Editor: Mark Heroux, J.D.
The election under Sec. 338(g) has long been a staple of cross-border acquisition planning. However, this planning merits renewed analysis in light of the passage of P.L. 115-97, the law known as the Tax Cuts and Jobs Act of 2017 (TCJA). Specifically, the TCJA's implementation of a hybrid territorial international tax regime under Sec. 245A and Sec. 1248(j) mitigates the benefit of the Sec. 338(g) election and may induce taxpayers to not make the election to avoid additional tax liability on the eventual sale of foreign target shares.
Sec. 338(g) generally provides taxpayers the ability to step up the basis of a foreign target's assets to fair market value (FMV) and eliminate the historic tax attributes (such as earnings and profits, or E&P) of the foreign target by causing the foreign target to form a new corporation that acquires its assets and assumes its liabilities for consideration equal to the foreign target's purchase price (Regs. Sec. 1.338-1(a)(1)). Under the pre-TCJA worldwide tax regime, this proved beneficial in the following ways:
- Removing the need for the cumbersome computation of accounting adjustments required to convert beginning statutory retained earnings of the foreign target to U.S. GAAP as required by Regs. Sec. 1.964-1(b)(1) and tax adjustments to convert U.S. GAAP retained earnings to accumulated E&P.
- "Hyping" the effective tax rate of the foreign target by creating a mismatch between E&P for U.S. tax purposes, which takes into account favorable E&P adjustments from additional write-offs of stepped-up assets and local taxable income. Importantly, however, this foreign tax credit benefit was eliminated with the enactment of Sec. 901(m), which applies to transactions occurring after 2010.
- Facilitating post-acquisition restructuring by, for example, stepping up basis in a foreign target's subsidiary stock. One relevant fact pattern involves the foreign target's ownership of a domestic corporation, the stock of which is stepped up to FMV by virtue of the Sec. 338(g) election made for the foreign target. This, in turn, enables the foreign target to sell stock of the domestic subsidiary up the ownership chain free of gain that would otherwise apply under Rev. Rul. 74-605 (see Yoder, "Section 338(g) Election for a Foreign Target Continues to Provide Benefits to Buyer After New §901(m)," 33 Tax Mgmt. Int'l J. 375 (June 10, 2011)).

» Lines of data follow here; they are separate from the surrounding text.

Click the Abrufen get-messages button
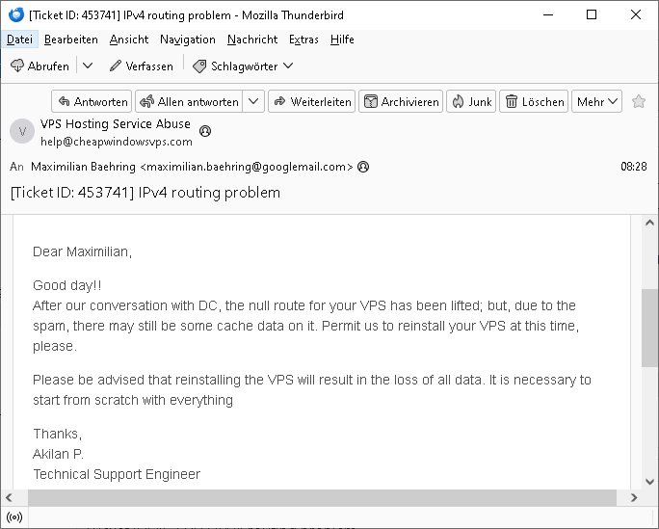This screenshot has height=529, width=659. [40, 66]
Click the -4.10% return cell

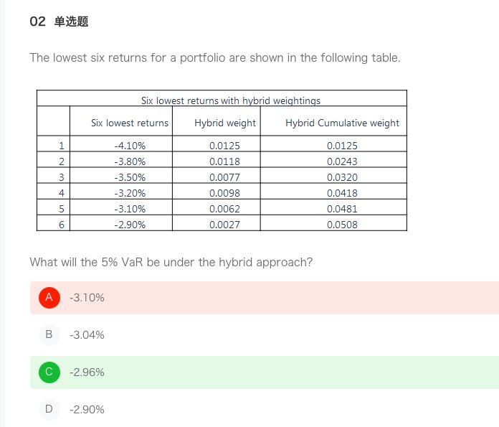click(x=130, y=146)
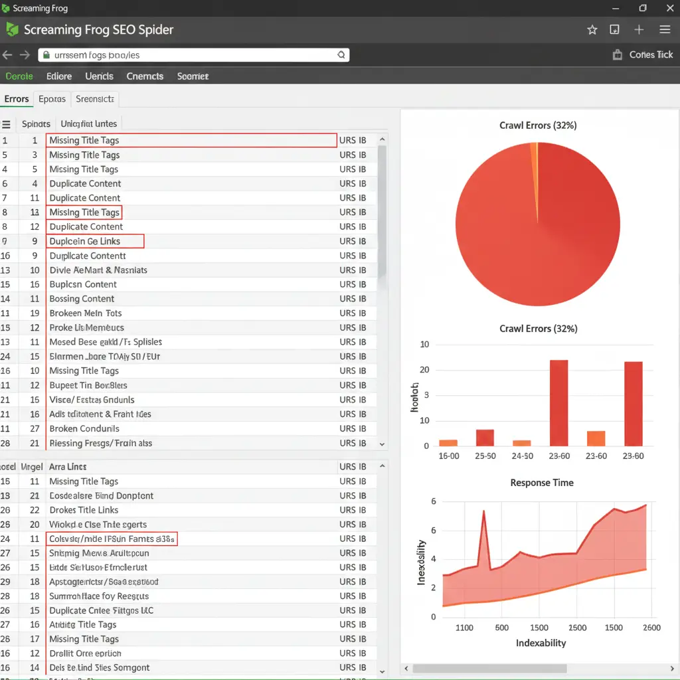
Task: Click the vertical scrollbar thumb of errors list
Action: [382, 213]
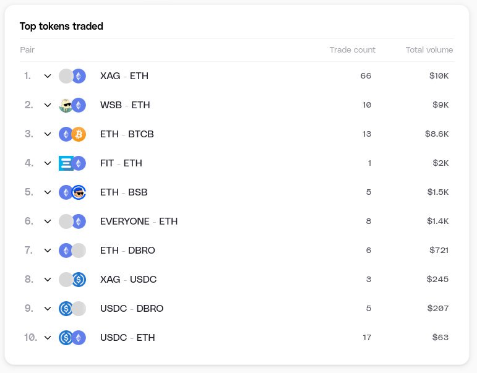Sort by Trade count column header
The width and height of the screenshot is (477, 373).
tap(352, 50)
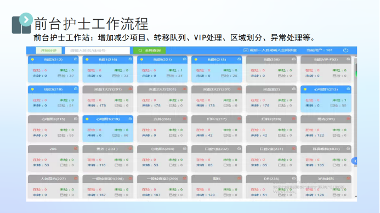Open the B超(VIP-F02) room card header

tap(326, 59)
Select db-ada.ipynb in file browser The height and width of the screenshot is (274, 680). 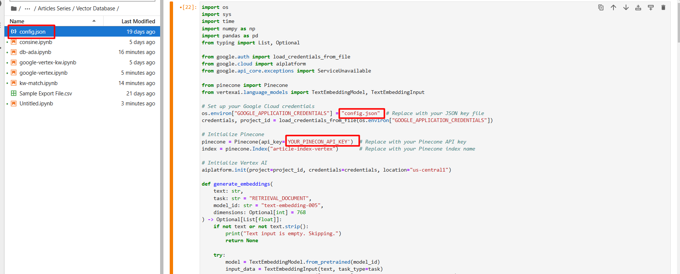click(x=35, y=52)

- Perhaps, most importantly, minimizing the foreign target's E&P via additional write-offs of stepped-up assets, thereby lessening taxable dividend inclusions on distributions to the U.S. parent (see Secs. 301(c)(1) and 316).

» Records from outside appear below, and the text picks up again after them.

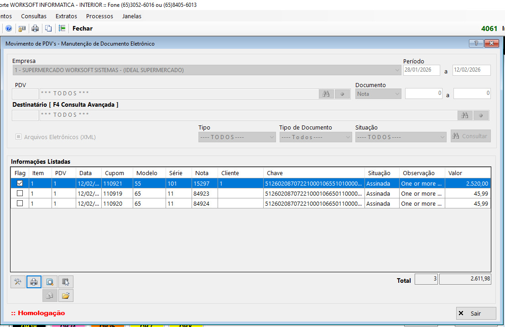
Task: Uncheck the flag for nota 15297
Action: click(x=20, y=183)
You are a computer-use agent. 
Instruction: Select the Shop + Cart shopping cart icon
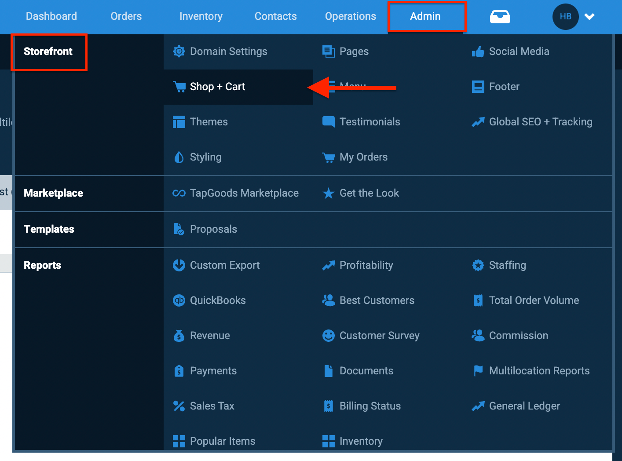coord(179,87)
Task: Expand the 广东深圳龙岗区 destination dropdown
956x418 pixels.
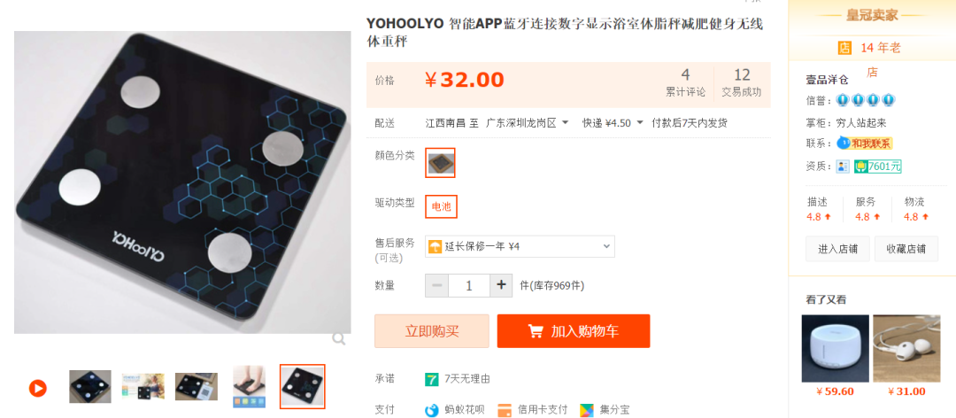Action: coord(528,122)
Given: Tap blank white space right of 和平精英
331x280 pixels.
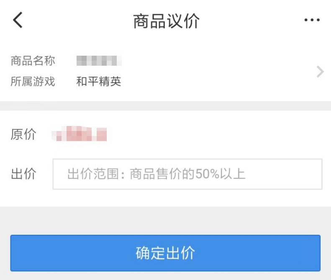Looking at the screenshot, I should point(209,82).

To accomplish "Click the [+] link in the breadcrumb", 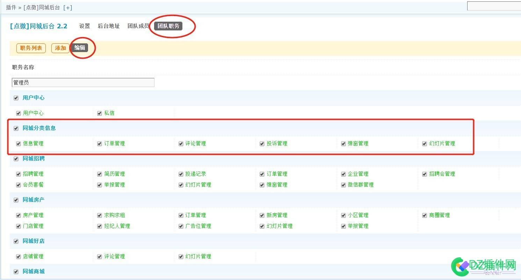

In the context of a C corporation U.S. parent, the TCJA eliminated perhaps the largest of these benefits by formalizing a hybrid territorial tax regime. The TCJA enacted Sec. 245A, which provides for a 100% dividends-received deduction for dividends received from greater-than-10%-owned foreign corporations. So where the pre-TCJA worldwide tax regime had previously incentivized Sec. 338(g) elections by taxing foreign target E&P when distributed, the new regime may actually favor additional E&P at the foreign target as a defense against capital gain distributions under Sec. 301(c)(3). Put simply, the new hybrid territorial regime under Sec. 245A equalizes the tax treatment of foreign target dividend and return-of-basis distributions and, in so doing, removes a significant motivating factor behind the Sec. 338(g) election.

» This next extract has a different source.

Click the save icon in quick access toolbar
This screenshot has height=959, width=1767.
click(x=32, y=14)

In addition, the new hybrid territorial regime implemented by the TCJA may actually favor the presence of additional E&P at the foreign target in the event of its sale. Sec. 1248(j), which was enacted by the TCJA, provides that amounts recharacterized under Sec. 1248(a) as dividend income on the sale or exchange by a domestic corporation of stock in a foreign corporation held for one year or more be treated as dividends for purposes of Sec. 245A. Because any portion of the gain on the sale of foreign target stock not recharacterized under Sec. 1248(a) will be taxable as capital gain, there is a clear preference to maximize foreign target E&P.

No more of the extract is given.